La ligne de cette première ceinture de constructions est coupée, par des tours fantastiques si élevées, si fortes et d’une forme si bizarre, qu’elles représentent des rocs de diverses figures et des glaciers de mille couleurs. J’ai vu des tours, puis d’autres tours, des étages puis d’autres étages de murailles, et mes regards planaient sur une ville enchantée.

Au-dessus d’une longue voûte que je venais de traverser j’ai aperçu un chemin suspendu par lequel piétons et voitures entrent dans la sainte cité. Ce spectacle me paraissait incompréhensible. Rien que des tours, des portes, des terrasses élevées les unes sur les autres en lignes contrariées ; rien que des rampes rapides, que des arceaux qui servent à porter des routes par lesquelles on sort du Moscou d’aujourd’hui, du Moscou vulgaire, pour entrer au Kremlin, au Moscou de l’histoire au Moscou merveilleux.

Ces aqueducs sans eau supportent encore d’autres étages d’édifices plus fantastiques ; j’ai entrevu, appuyé sur un de ces passages suspendus, une tour basse et ronde, toute hérissée de créneaux en fers de lance ; la blancheur éclatante de cet ornement singulier se détache sur un mur rouge de sang. Cette tour était un géant qui dominait de toute sa tête le fort dont il paraissait le gardien.

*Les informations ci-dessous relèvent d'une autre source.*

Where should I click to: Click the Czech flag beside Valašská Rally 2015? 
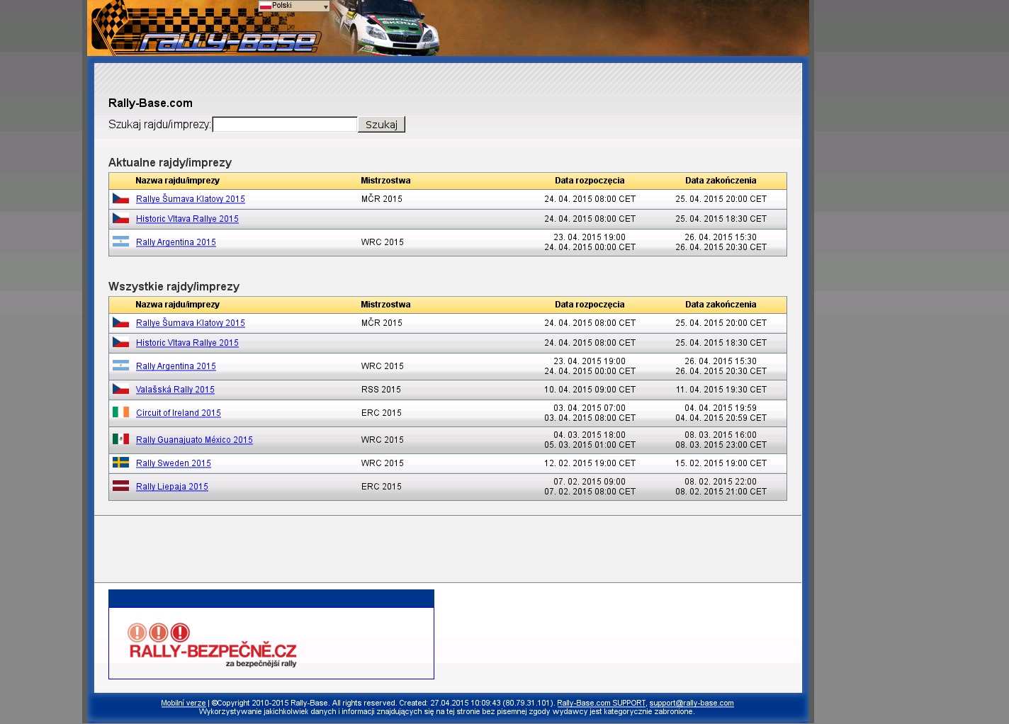coord(120,389)
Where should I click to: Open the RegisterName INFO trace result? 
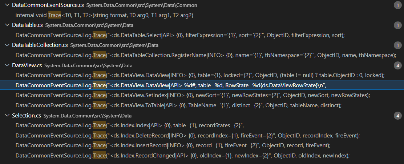coord(205,55)
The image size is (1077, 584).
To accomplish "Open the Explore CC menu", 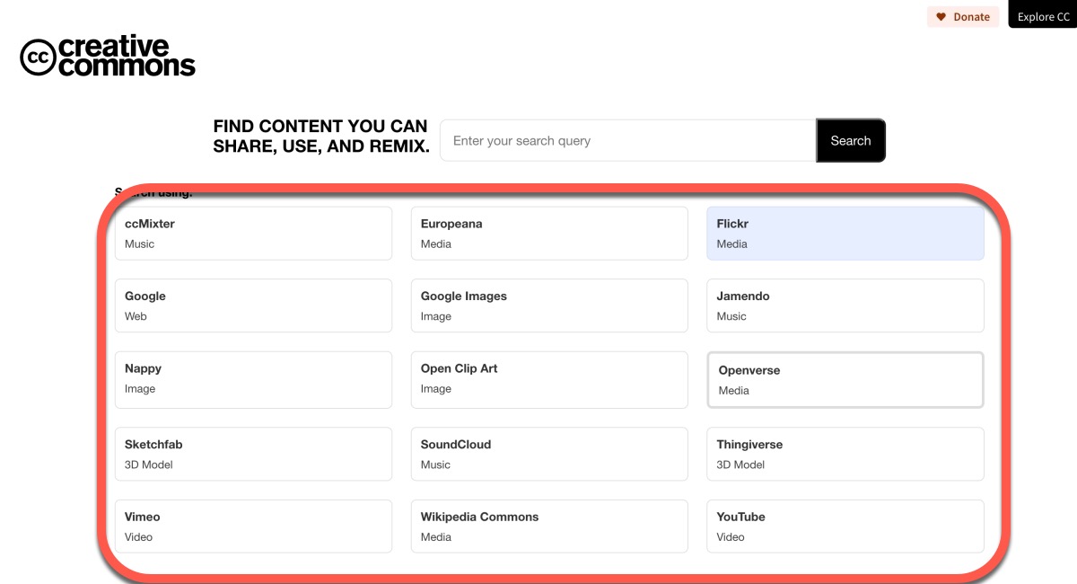I will pos(1043,16).
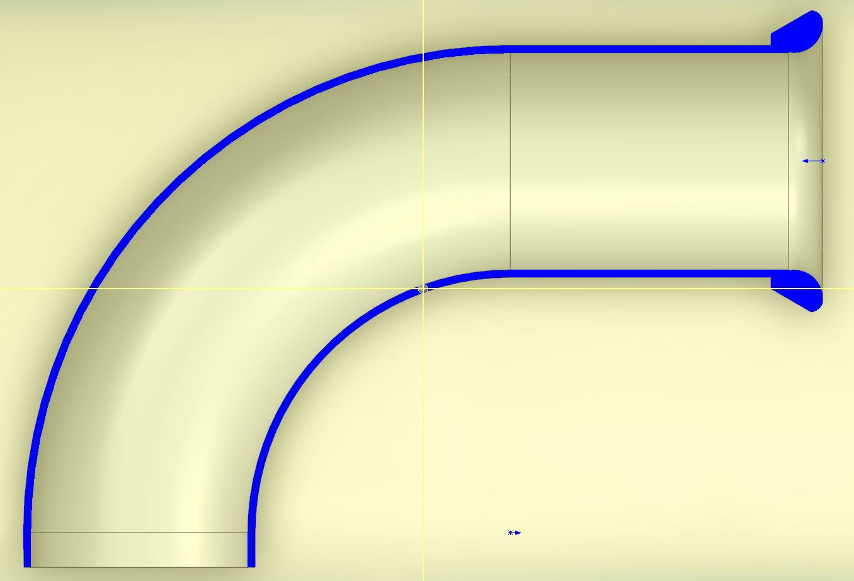Select the short cylindrical face at the bottom opening
Viewport: 854px width, 581px height.
[x=139, y=550]
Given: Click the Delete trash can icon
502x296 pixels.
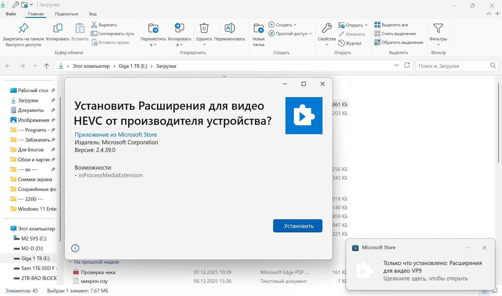Looking at the screenshot, I should (204, 28).
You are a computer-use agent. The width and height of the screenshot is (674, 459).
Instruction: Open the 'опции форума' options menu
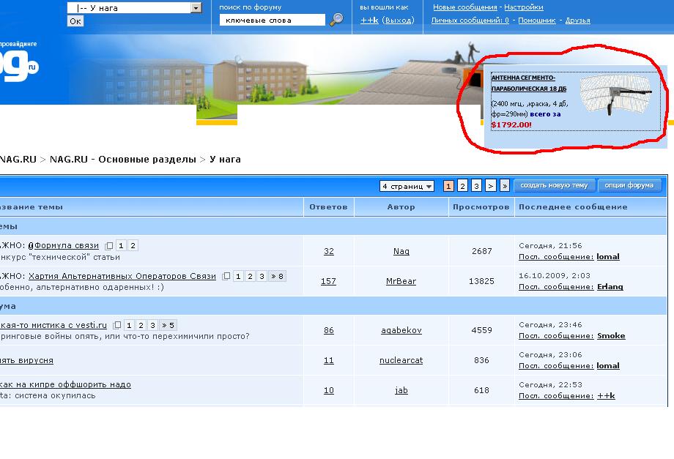click(630, 185)

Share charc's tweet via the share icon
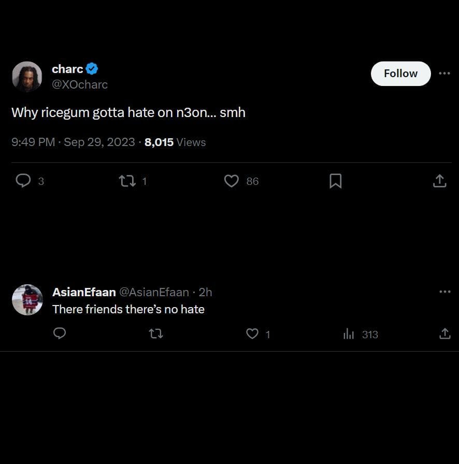coord(439,181)
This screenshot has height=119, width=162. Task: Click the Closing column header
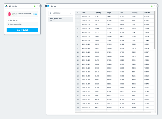135,13
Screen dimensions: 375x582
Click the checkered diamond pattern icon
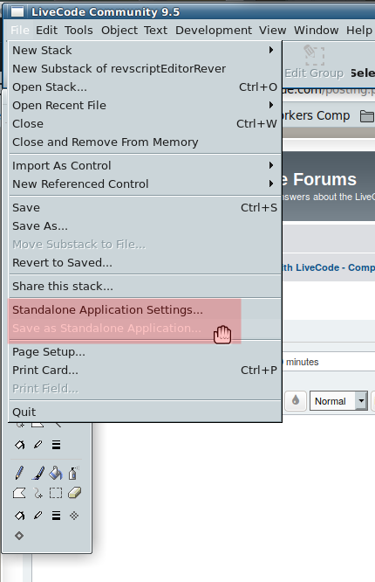click(x=74, y=516)
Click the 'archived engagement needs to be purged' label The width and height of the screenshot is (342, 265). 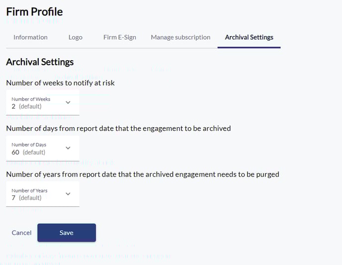pos(142,174)
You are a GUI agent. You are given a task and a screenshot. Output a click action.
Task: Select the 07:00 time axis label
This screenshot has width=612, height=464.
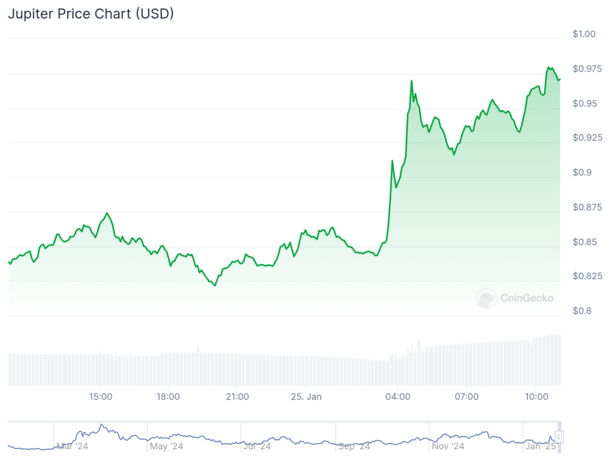tap(466, 396)
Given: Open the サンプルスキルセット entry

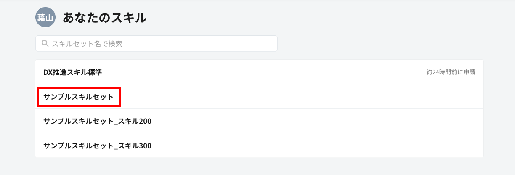Looking at the screenshot, I should coord(78,96).
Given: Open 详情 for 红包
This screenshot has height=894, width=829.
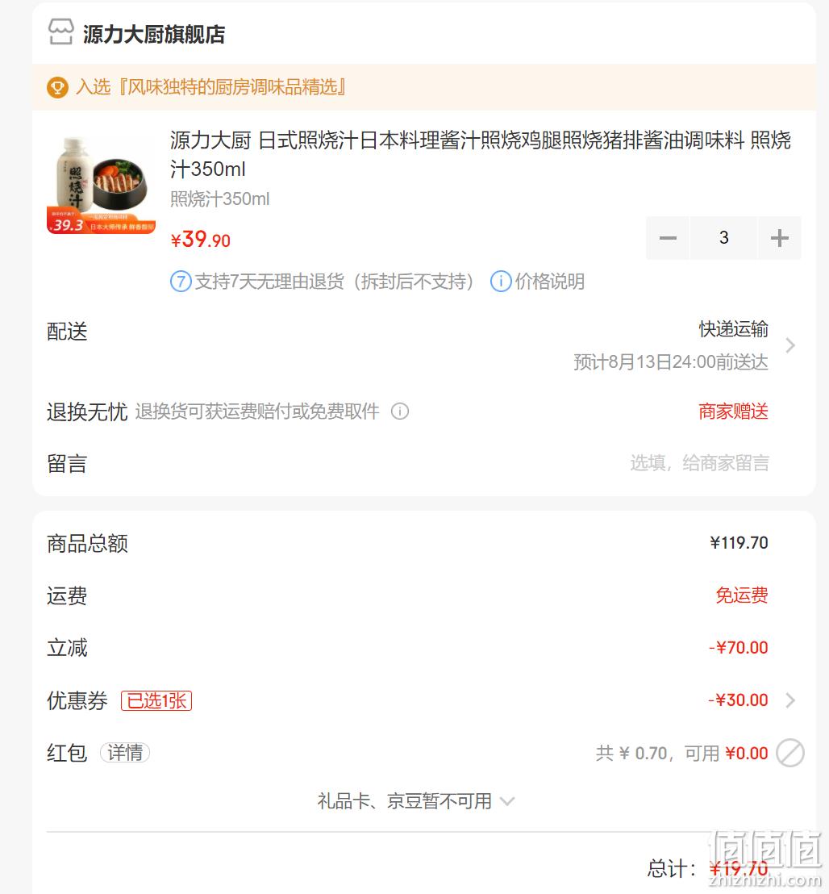Looking at the screenshot, I should click(x=125, y=753).
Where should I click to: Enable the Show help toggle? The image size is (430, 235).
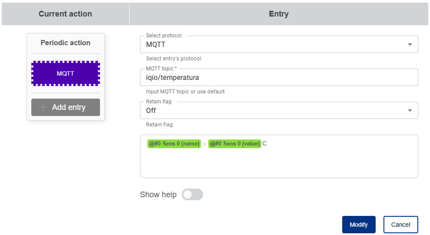(x=192, y=195)
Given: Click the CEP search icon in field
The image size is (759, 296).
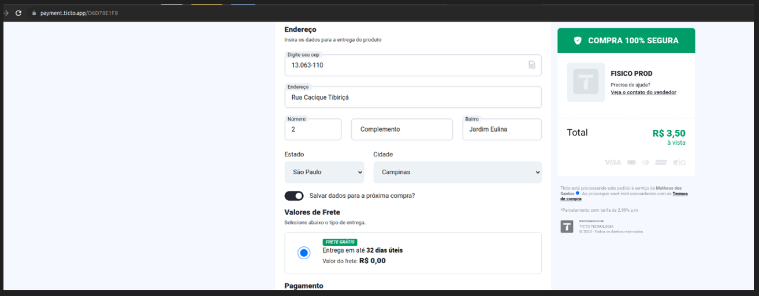Looking at the screenshot, I should coord(531,65).
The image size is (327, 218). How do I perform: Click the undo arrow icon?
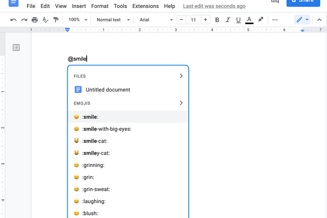[x=14, y=20]
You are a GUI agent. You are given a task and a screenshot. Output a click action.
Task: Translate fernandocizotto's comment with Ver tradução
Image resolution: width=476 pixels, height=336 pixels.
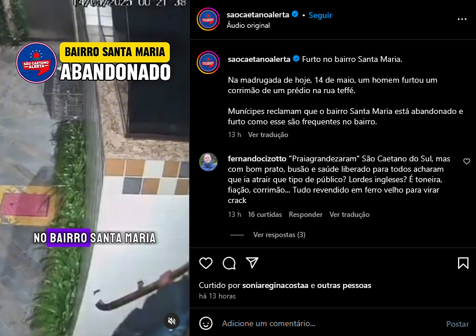tap(349, 215)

Mais ces innombrables monuments d’orgueil, de caprice, de volupté, de gloire, malgré leur variété apparente n’expriment qu’une seule et même pensée qui domine tout ici : la guerre soutenue par la peur. Le Kremlin est sans contredit l’œuvre d’un être surhumain, mais d’un être malfaisant.

Habiter le Kremlin, ce n’est pas vivre, c’est se défendre ; l’oppression crée la révolte, la révolte nécessite des précautions ; les précautions accroissent le danger, et de cette longue suite d’actions et de réactions naît un monstre, le despotisme, qui s’est bâti une maison à Moscou : le Kremlin.

La Russie est la patrie des passions effrénées.

La Russie est la patrie des passions effrénées ou, des caractères débiles, des révoltés ou des automates, des conspirateurs ou des machines ; ici point d’intermédiaire entre le tyran et l’esclave, entre le fou et l’animal ; le juste milieu y est inconnu, la nature n’en veut pas.

La Russie voit dans l’Europe une proie qui lui sera livrée tôt ou tard par nos dissensions. Elle fomente chez nous l’anarchie dans l’espoir de profiter d’une corruption favorisée par elle. C’est l’histoire de la Pologne recommencée en grand. Paris lit des journaux révolutionnaires dans tous les sens, payés par la Russie. L’Europe, dit-on à Pétersbourg, prend le chemin qu’à suivi la Pologne ; elle s’énerve par un libéralisme vain tandis que nous restons puissants précisément parce que nous ne sommes pas libres ; patientons sous le joug, nous ferons payer aux autres notre honte.

Lorsque notre démocratie cosmopolite, portant ses derniers fruits, aura fait de la guerre une chose odieuse à des populations entières, lorsque les nations soi-disant les plus civilisées de la terre auront achevé de s’énerver dans leurs débauches politiques, et que de chute en chute elles seront tombées dans le sommeil au-dedans et dans le mépris en dehors, toute alliance étant reconnue impossible avec ces sociétés évanouies dans l’égoïsme, les écluses du Nord se lèveront de nouveau sur nous ; alors nous subirons une dernière invasion non plus de barbares ignorants mais de maîtres rusés, avisés, plus avisés que nous car ils auront appris de nos propres excès comment on peut et l’on doit nous gouverner. […] Un jour le géant endormi se lèvera et la violence mettra fin au règne de la parole. La société périra pour s’être fiée à des mots vides de sens ou contradictoires ; alors les trompeurs échos de l’opinion, les journaux, voulant à tout prix conserver des lecteurs, pousseront au bouleversement ne fût-ce qu’afin d’avoir quelque chose à raconter pendant un mois de plus : ils tueront la société pour vivre de son cadavre.

Notre passé fut si brillant, notre présent est si terne, qu’au lieu d’invoquer témérairement l’avenir nous devons le redouter. Désormais je crains pour nous plus que je n’espère et l’impatience de cette jeunesse française qui sous le règne sanglant de la Convention nous promettait tant de triomphes me paraît donner aujourd’hui le signal de la décadence. L’état présent, avec tous ses inconvénients, est encore un ordre de choses plus heureux pour tous que ne le sera le siècle qu’il nous présage.